Gray Areas: Cost to see the Boss proves a little too steep for fans

Entertainment Editor Andy Gray

It’s 10:15 a.m. Wednesday as I write this, and unless there is a change in the setlist, I expect to hear Rage Against the Machine play Bruce Springsteen’s “The Ghost of Tom Joad” later Wednesday at Rocket Mortgage FieldHouse.

That may be the only Springsteen song I’ll be hearing at the Cleveland arena for the foreseeable future.

Tickets went on sale at 10 a.m. for Bruce Springsteen & the E Street Band’s April 5, 2023, concert at the venue. It’s Springsteen’s first tour with the band in seven years and, with Clarence Clemons and Danny Federici already gone and nearly everyone else in their 70s, there’s a feeling this could be the “last chance” to see the E Street Band in action.

And I’ve seen plenty of action with E Street Band — three shows on the ’80-’81 River tour, two on the “Born In the USA” tour, including the 1985 Cleveland Municipal Stadium concert, which I’m pretty sure was the first concert review I wrote for the Tribune Chronicle; a couple of “Tunnel of Love” tour dates; the 1999 reunion tour; “The Rising” tour, etc.

I got engaged on a trip planned around seeing Springsteen in Philadelphia in 1988 on an Amnesty International tour with Sting, Peter Gabriel, Tracy Chapman and Joan Baez. I saw the E Street Band back multiple legends at the concert that opened the Rock & Roll Hall of Fame in 1995. I saw Springsteen solo in Youngstown singing “Youngstown” and later opening for a future president. I saw him with R.E.M., John Fogerty and Bright Eyes encouraging us to “Vote for Change,” and I saw him the night before Election Day with a candidate who didn’t become president.

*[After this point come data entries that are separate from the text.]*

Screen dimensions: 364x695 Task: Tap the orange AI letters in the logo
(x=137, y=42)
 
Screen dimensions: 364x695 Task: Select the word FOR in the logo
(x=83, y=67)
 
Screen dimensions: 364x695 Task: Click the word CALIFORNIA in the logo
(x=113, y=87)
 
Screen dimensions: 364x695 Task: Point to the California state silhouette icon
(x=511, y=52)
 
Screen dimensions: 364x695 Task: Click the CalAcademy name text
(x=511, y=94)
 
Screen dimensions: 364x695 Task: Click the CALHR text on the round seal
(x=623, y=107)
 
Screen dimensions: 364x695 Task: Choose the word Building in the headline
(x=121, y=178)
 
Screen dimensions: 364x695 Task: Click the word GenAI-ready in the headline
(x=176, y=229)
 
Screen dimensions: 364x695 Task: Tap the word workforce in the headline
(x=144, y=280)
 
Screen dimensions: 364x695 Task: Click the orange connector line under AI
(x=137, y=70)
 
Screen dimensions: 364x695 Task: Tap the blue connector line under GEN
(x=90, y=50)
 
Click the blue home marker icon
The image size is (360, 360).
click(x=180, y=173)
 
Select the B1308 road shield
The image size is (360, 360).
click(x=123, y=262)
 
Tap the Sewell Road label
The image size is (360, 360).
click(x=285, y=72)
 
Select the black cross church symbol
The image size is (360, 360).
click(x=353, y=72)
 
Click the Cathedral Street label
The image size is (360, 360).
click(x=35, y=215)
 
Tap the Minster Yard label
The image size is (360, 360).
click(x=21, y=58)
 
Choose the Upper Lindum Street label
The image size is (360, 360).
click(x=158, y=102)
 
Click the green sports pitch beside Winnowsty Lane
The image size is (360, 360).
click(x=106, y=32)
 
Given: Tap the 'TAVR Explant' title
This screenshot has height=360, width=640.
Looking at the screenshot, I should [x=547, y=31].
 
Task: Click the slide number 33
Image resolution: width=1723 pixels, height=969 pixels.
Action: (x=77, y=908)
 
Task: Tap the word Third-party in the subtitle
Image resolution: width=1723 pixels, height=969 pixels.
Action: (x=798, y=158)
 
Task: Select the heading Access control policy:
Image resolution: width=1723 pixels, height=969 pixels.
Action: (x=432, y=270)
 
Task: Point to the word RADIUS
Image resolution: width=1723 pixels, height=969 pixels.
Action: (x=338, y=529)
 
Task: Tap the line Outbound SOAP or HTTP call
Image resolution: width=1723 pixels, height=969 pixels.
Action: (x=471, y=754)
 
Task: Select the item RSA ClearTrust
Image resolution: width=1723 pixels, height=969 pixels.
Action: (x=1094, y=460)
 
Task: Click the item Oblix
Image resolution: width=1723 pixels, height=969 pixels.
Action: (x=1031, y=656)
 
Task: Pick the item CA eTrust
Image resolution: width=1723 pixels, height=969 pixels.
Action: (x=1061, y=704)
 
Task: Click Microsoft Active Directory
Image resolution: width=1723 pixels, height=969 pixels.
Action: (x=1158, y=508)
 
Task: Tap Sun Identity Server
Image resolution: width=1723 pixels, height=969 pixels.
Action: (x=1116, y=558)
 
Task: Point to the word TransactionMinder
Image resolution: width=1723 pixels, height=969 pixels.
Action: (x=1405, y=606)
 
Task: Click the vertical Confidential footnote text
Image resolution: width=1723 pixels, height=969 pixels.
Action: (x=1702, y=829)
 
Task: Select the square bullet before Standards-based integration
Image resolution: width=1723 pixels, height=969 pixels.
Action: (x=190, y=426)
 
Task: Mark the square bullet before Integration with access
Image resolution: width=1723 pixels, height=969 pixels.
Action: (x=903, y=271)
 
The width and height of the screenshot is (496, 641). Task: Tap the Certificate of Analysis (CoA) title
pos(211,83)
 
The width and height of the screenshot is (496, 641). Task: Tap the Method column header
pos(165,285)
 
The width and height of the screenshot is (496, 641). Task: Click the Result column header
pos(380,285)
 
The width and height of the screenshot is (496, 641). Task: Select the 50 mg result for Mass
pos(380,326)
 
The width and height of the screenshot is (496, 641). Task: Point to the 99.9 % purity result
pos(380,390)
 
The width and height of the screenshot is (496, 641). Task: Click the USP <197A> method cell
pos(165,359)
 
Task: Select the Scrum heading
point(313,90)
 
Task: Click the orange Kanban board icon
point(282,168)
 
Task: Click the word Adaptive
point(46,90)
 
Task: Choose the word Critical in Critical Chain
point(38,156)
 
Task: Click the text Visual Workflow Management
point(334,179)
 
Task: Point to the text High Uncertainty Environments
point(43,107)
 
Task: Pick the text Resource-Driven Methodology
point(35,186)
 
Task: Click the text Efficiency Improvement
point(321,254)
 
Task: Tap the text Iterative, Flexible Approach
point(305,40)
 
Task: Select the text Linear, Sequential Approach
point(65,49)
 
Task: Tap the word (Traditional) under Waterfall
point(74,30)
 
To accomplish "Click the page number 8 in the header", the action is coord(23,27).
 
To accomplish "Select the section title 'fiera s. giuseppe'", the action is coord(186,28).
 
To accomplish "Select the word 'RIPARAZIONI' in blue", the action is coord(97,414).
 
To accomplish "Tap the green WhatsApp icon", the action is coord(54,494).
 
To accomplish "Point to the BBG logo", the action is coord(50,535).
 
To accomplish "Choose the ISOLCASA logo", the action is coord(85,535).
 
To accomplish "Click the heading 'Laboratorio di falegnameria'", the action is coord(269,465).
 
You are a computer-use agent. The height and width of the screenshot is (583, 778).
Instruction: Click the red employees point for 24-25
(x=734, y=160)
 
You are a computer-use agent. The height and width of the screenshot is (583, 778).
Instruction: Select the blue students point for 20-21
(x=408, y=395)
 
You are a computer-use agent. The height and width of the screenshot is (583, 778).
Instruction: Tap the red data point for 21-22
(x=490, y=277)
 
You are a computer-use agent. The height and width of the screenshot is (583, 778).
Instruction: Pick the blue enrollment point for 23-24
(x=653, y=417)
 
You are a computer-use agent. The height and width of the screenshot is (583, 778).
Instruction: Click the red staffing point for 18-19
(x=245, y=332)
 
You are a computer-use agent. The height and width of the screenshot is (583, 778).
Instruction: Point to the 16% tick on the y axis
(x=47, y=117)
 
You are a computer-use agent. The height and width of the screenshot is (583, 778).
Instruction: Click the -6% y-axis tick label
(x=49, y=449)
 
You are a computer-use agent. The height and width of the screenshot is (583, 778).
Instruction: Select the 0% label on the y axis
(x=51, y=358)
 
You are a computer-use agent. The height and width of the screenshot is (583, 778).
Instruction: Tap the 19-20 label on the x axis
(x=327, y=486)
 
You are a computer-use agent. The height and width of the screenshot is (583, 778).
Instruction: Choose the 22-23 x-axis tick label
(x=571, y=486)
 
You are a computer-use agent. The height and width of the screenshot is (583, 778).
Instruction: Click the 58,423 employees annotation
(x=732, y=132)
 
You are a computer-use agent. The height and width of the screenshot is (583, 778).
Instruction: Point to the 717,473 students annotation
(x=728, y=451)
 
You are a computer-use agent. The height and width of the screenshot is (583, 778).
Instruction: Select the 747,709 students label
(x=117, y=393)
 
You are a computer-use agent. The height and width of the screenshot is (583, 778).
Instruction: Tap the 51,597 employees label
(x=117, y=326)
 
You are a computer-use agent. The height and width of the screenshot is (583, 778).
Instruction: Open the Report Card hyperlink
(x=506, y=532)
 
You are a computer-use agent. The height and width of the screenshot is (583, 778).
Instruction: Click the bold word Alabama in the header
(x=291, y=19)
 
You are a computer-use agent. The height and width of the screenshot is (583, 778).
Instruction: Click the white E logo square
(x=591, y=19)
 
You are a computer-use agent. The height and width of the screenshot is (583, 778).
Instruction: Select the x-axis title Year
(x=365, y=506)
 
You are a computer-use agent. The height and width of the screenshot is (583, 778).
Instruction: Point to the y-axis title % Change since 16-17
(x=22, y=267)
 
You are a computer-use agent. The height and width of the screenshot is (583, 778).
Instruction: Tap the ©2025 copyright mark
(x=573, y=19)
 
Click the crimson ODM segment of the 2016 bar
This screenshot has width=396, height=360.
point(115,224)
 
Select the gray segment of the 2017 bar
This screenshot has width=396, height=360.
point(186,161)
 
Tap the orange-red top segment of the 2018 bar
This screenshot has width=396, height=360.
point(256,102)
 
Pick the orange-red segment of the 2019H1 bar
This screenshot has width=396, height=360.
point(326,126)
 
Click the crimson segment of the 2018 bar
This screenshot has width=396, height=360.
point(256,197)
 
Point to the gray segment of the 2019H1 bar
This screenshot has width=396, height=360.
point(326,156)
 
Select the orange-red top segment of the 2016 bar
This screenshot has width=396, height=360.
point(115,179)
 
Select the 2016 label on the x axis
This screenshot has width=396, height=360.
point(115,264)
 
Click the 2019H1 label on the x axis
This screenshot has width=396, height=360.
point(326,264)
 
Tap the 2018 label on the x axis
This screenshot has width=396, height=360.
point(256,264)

To the long-term fans who scoff at any Springsteen fan whose concert list doesn’t reach triple figures, I’m a newbie at around 25 shows. But I’ve easily spent more money to see Springsteen than any other performer in my lifetime.

After waiting a half hour in the Seat Geek queue before I even had the option to buy tickets, I couldn’t bring myself to pull the trigger.

The Cleveland on-sale appeared to go much smoother than the shows that went on sale before it through Ticketmaster. Words like “fiasco,” “debacle” and “rip off” were tossed around as Ticketmaster’s dynamic pricing formula had tickets selling for as much as $5,000 minutes after the on-sale time. The outrage was so vocal, it became national news. And even places like Backstreets magazine, which depends on having a cozy relationship with Springsteen’s management for access and information, called out the artist for the PR nightmare.

Longtime fans rightly felt gouged by the system. Days of silence from Springsteen’s camp didn’t help, and a statement from manager Jon Landau on Tuesday only made things worse.

By the time I was allowed in to buy tickets, anything close to the stage was more than $1,000, but at lunchtime there still were tickets at more-or-less original prices — $99 plus fees behind the stage, $129 and up in the nosebleeds, $299 in the lower level but across from the stage. That’s about double what fans paid for the last tour, but probably less than those tickets were for The Eagles in March and other acts of similar stature.

I sympathize with the argument that artists make — if the market value of the ticket is $1,000 or more, they should get that money, not ticket brokers. But for a performer who has cultivated a reputation as a champion of the working man and who in the past kept his tickets below market value, the last week looks like a blatant cash grab. And there are more effective ways to undercut brokers, like selling nontransferable tickets requiring concertgoers to show ID and the original credit card for purchase to enter the venue and / or only allowing tickets to be resold at face value or less.

“Dynamic pricing” models have as much to do with exploiting ticket buyers’ fear of missing out as they do with justly rewarding artists for their labor. The day before Springsteen tickets went on sale, I got a news release from Live Nation listing dozens of shows in Cleveland and Pittsburgh that now have ticket packages available at four for $80, including fees. In some cases, that’s far more than half off the original asking price. Sometimes it pays to wait.

I don’t expect a four-for-$80 offer for Springsteen tickets between now and April 5, 2023. But I also don’t know if the current prices will hold, especially if Springsteen announces a second leg of U.S. dates that includes ballparks and stadiums next summer.

As Springsteen sang on his album “The River,” “Oh, the price you pay, oh, the price you pay / Now you can’t walk away from the price you pay.”

However, you can decide not to pay it. At least for now, I’m going to stay “Out in the Street” instead of in the arena.